What you should do
Wherever an image appears in the records, exclude it, and reproduce everything else exactly.
START Data to use
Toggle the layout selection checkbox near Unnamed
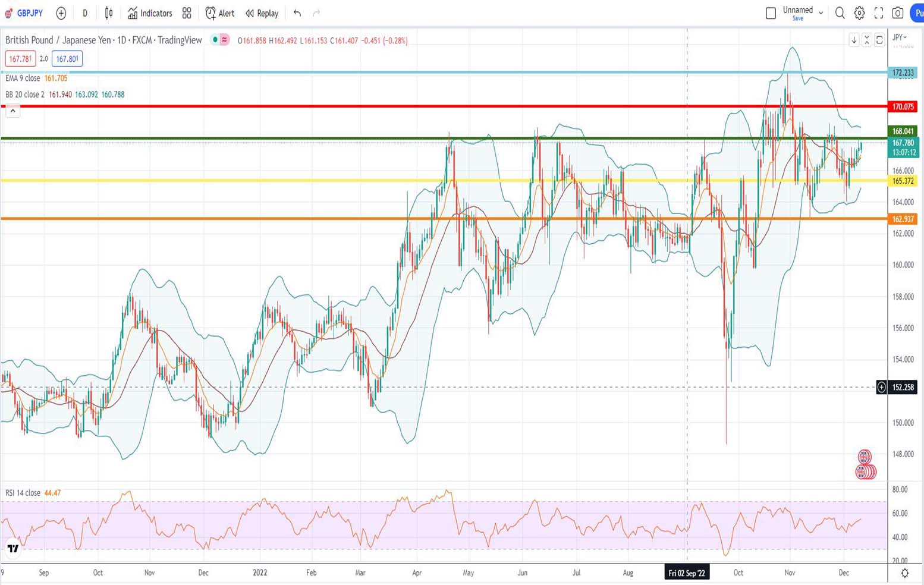 tap(771, 11)
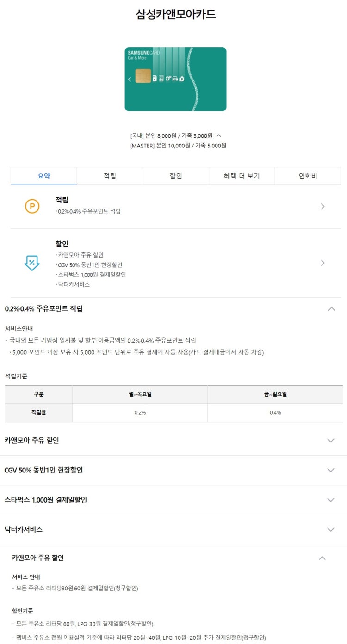Click the Samsung Car & More card image

click(x=175, y=79)
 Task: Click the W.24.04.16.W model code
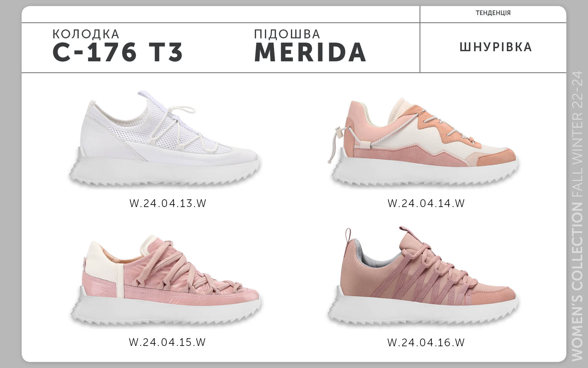(426, 342)
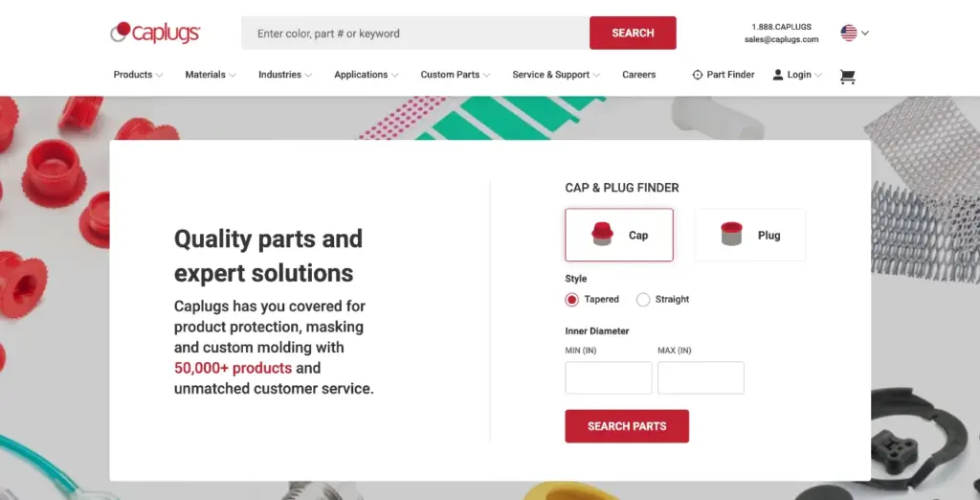Follow the 50,000+ products link

(x=234, y=367)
END Data to use
Result
Toggle the layout selection checkbox near Unnamed
 tap(771, 11)
Click the Samsung Car & More card image

click(x=175, y=79)
 Task: Click the W.24.04.16.W model code
(426, 342)
Follow the 50,000+ products link

(x=234, y=367)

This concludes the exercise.